• **PROBLEM TO SOLVE**: Every line from the one with "Task: Open the" through the end of the material below, both ends included, should be transcribed exactly, without pictures.
━━━━
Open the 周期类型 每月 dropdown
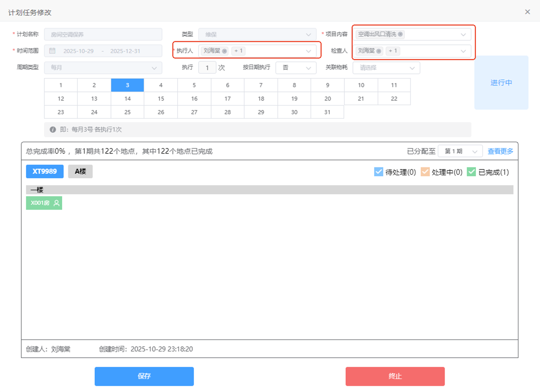540x392 pixels. coord(103,68)
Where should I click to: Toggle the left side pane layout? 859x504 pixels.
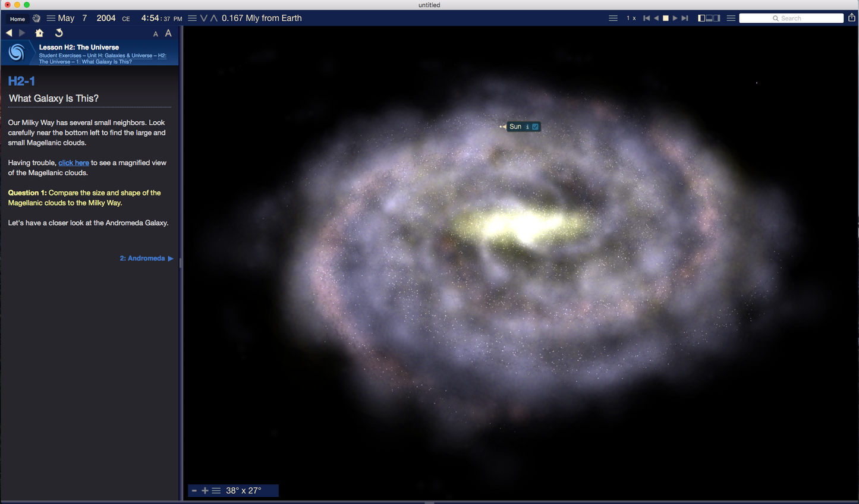pos(701,18)
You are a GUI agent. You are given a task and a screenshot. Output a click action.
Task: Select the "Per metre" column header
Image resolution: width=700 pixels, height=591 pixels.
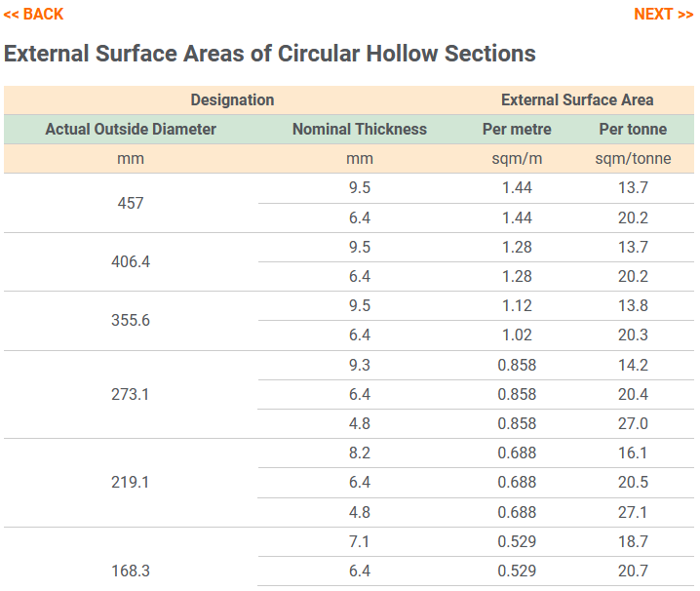(517, 129)
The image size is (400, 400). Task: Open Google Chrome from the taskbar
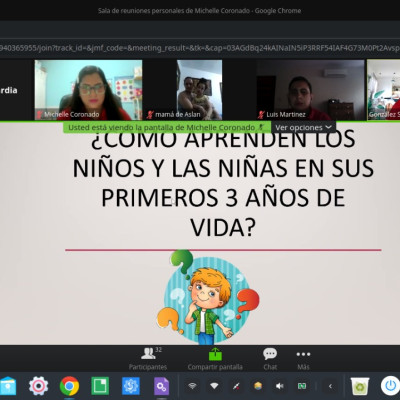[x=69, y=386]
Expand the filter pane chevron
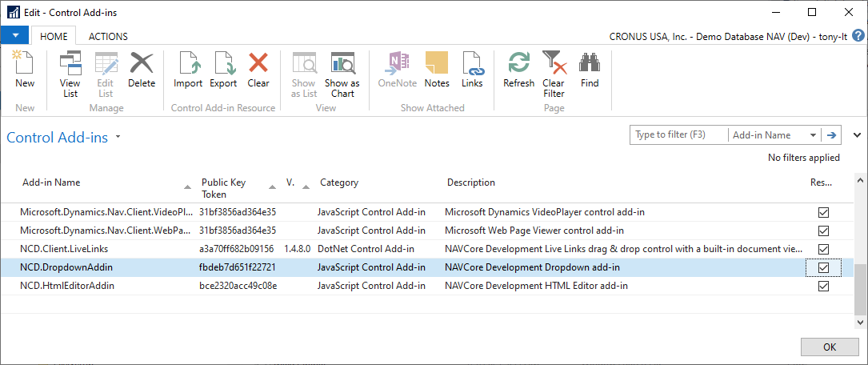Image resolution: width=868 pixels, height=365 pixels. [x=858, y=135]
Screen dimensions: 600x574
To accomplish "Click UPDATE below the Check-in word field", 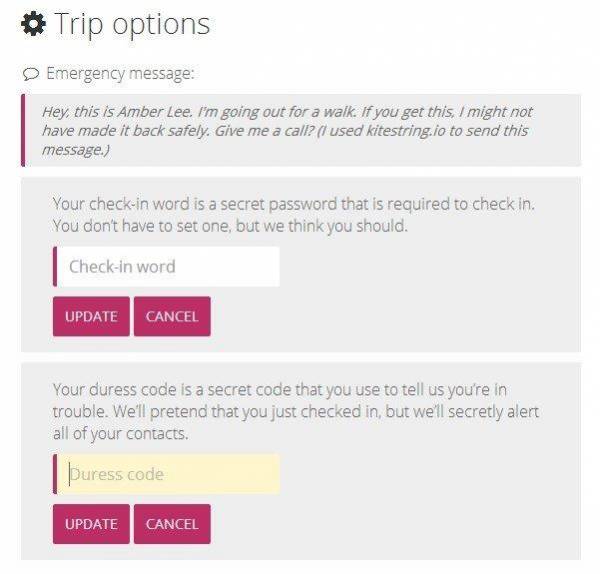I will pyautogui.click(x=91, y=316).
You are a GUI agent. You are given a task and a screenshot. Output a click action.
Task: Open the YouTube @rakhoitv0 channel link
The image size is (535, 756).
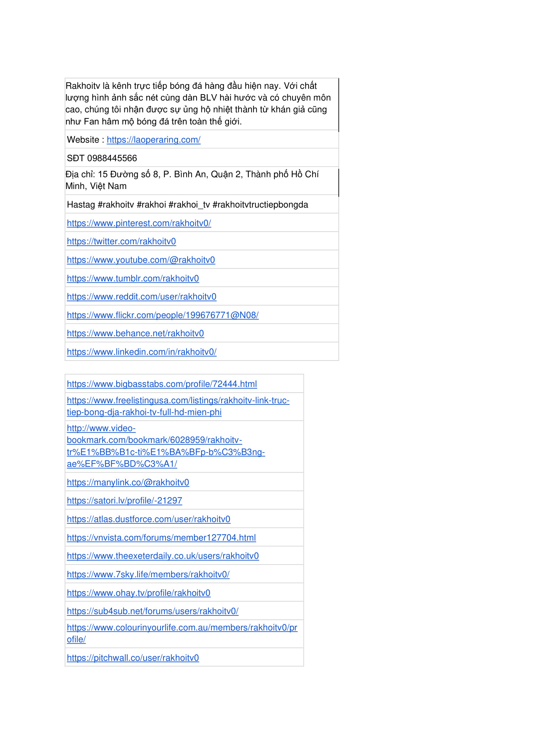click(x=141, y=260)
━━━━
• **EXERCISE ANSWER**:
Task: Open the YouTube @rakhoitv0 channel link
The image size is (535, 756).
click(x=141, y=260)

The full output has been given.